#### [Task to carry out]
What you return must be an exact copy of the lines in the listing below between the line holding "This screenshot has height=251, width=479." and the line holding "Viewport: 1087px width, 763px height.", inclusive, and nothing more.

==============================

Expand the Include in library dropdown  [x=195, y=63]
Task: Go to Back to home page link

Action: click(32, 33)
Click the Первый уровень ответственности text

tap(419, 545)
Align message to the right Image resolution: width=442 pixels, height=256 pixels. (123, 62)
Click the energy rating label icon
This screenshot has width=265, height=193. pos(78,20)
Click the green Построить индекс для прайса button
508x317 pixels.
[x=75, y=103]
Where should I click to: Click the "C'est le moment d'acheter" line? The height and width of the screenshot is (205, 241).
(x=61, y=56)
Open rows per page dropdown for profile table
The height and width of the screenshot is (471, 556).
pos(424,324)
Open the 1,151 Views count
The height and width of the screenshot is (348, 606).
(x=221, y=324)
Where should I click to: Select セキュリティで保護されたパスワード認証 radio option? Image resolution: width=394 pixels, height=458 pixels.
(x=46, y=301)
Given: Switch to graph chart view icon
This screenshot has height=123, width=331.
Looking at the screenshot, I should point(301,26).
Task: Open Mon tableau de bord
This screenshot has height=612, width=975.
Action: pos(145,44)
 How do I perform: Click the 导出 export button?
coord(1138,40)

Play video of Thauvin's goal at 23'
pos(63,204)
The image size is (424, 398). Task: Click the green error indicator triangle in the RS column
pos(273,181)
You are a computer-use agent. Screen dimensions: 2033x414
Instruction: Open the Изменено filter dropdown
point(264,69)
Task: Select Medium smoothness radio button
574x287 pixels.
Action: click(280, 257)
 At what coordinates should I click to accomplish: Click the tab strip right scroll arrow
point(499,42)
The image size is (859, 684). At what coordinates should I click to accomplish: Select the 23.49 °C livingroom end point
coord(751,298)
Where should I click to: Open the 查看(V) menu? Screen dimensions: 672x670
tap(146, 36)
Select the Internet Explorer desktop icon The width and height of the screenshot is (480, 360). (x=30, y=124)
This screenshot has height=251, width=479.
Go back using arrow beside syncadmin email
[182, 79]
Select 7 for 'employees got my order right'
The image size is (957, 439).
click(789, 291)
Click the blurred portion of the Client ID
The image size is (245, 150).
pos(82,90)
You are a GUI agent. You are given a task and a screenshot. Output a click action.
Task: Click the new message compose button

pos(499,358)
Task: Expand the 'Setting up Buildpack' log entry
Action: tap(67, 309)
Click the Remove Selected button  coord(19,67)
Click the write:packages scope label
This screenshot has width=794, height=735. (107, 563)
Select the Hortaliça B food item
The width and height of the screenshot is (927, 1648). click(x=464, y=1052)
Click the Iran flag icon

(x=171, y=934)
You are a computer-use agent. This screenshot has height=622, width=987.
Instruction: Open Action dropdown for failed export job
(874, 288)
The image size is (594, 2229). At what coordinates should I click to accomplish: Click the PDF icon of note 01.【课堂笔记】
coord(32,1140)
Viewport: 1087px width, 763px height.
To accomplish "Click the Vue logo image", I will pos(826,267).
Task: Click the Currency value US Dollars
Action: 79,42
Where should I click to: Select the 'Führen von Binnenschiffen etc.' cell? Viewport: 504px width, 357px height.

==============================

#### [Solution to the problem]
This screenshot has height=251, width=479.
Go back using arrow beside syncadmin email
[182, 79]
Select 7 for 'employees got my order right'
The image size is (957, 439).
click(789, 291)
Click the blurred portion of the Client ID
The image size is (245, 150).
pos(82,90)
You are a GUI agent. You are given a task and a screenshot. Output a click action.
Task: Click the new message compose button

pos(499,358)
Task: Expand the 'Setting up Buildpack' log entry
Action: tap(67, 309)
Click the Remove Selected button  coord(19,67)
Click the write:packages scope label
This screenshot has width=794, height=735. (107, 563)
Select the Hortaliça B food item
The width and height of the screenshot is (927, 1648). click(x=464, y=1052)
Click the Iran flag icon

(x=171, y=934)
You are a computer-use agent. This screenshot has height=622, width=987.
Instruction: Open Action dropdown for failed export job
(874, 288)
The image size is (594, 2229). At what coordinates should I click to accomplish: Click the PDF icon of note 01.【课堂笔记】
coord(32,1140)
Viewport: 1087px width, 763px height.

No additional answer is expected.